■ **EXERCISE DESCRIPTION**
What's needed is the listing below, repeated word for word with no pictures.

■ **TASK MATERIAL**
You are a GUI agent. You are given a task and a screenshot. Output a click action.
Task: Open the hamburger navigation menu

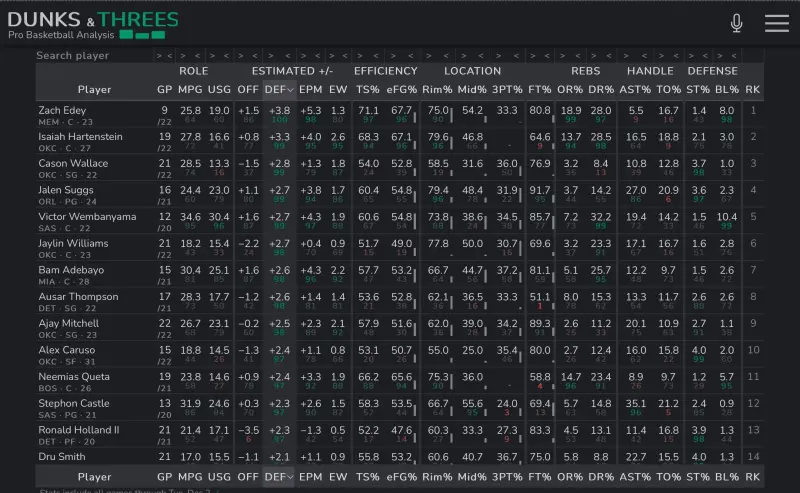[x=776, y=23]

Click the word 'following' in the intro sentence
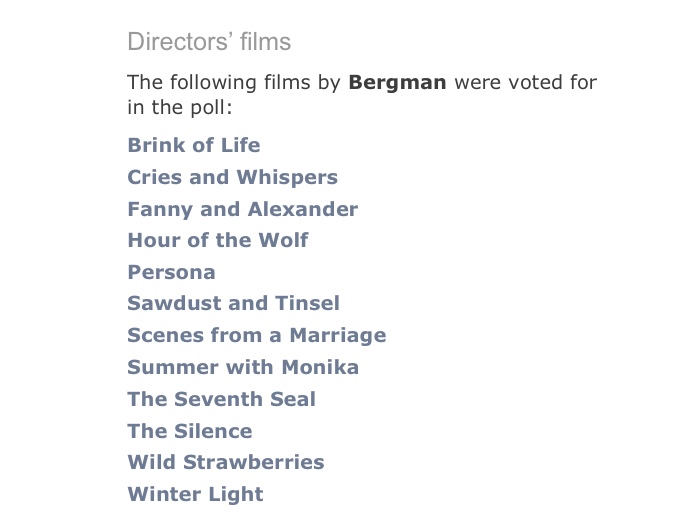pyautogui.click(x=210, y=82)
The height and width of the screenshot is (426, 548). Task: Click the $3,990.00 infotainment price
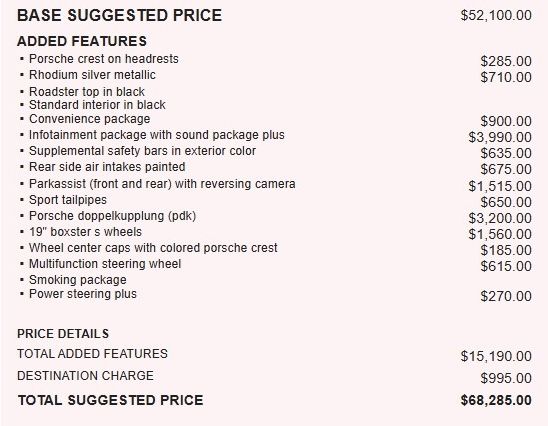coord(500,137)
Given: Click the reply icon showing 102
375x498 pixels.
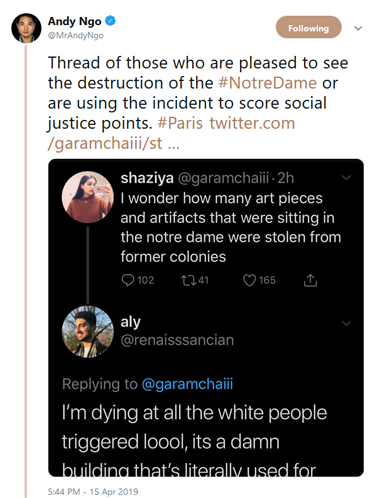Looking at the screenshot, I should [128, 280].
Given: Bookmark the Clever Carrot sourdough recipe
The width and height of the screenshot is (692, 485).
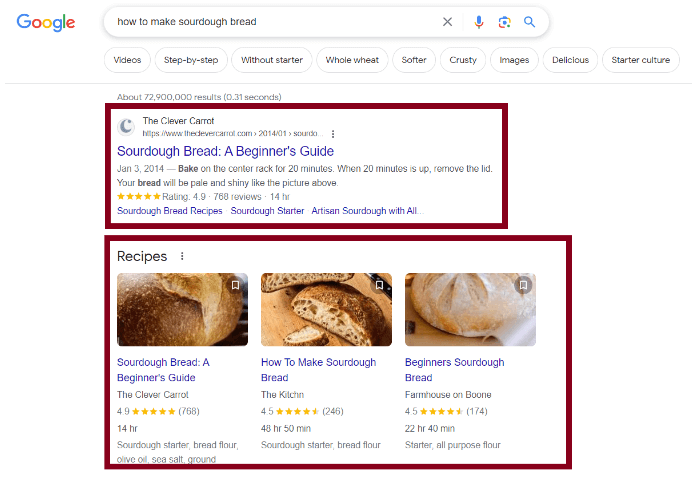Looking at the screenshot, I should pos(235,285).
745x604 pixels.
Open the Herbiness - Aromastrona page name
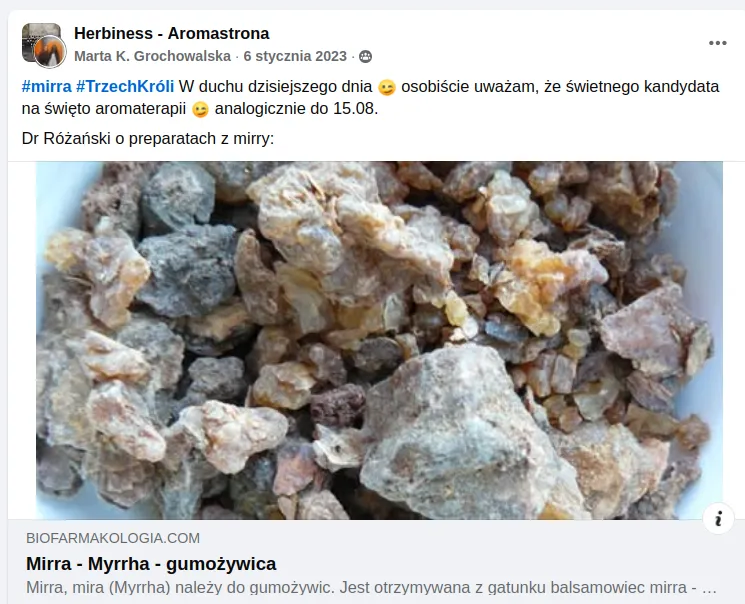click(172, 33)
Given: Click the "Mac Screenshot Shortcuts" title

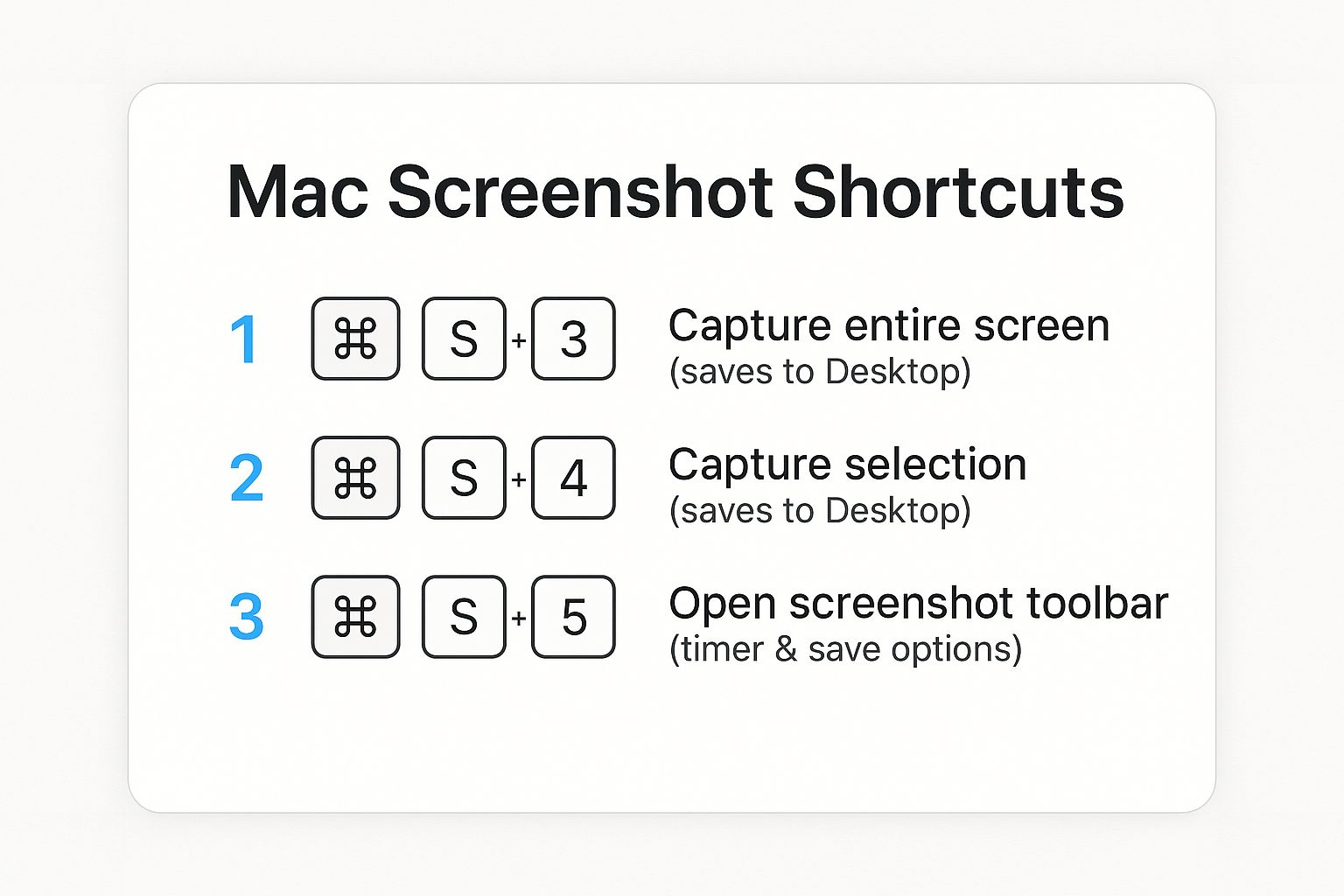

■ **RESPONSE TO THIS EXERCISE**
You are a GUI agent. You are given a task and a screenshot. Output a click action.
Task: Open the hamburger navigation menu

[x=776, y=23]

Click the word 'following' in the intro sentence
pyautogui.click(x=210, y=82)
The height and width of the screenshot is (426, 548). Task: Click the $3,990.00 infotainment price
coord(500,137)
Given: Click the reply icon showing 102
375x498 pixels.
Looking at the screenshot, I should [128, 280].
Given: Bookmark the Clever Carrot sourdough recipe
The width and height of the screenshot is (692, 485).
Looking at the screenshot, I should pos(235,285).
745x604 pixels.
Open the Herbiness - Aromastrona page name
click(172, 33)
Given: Click the "Mac Screenshot Shortcuts" title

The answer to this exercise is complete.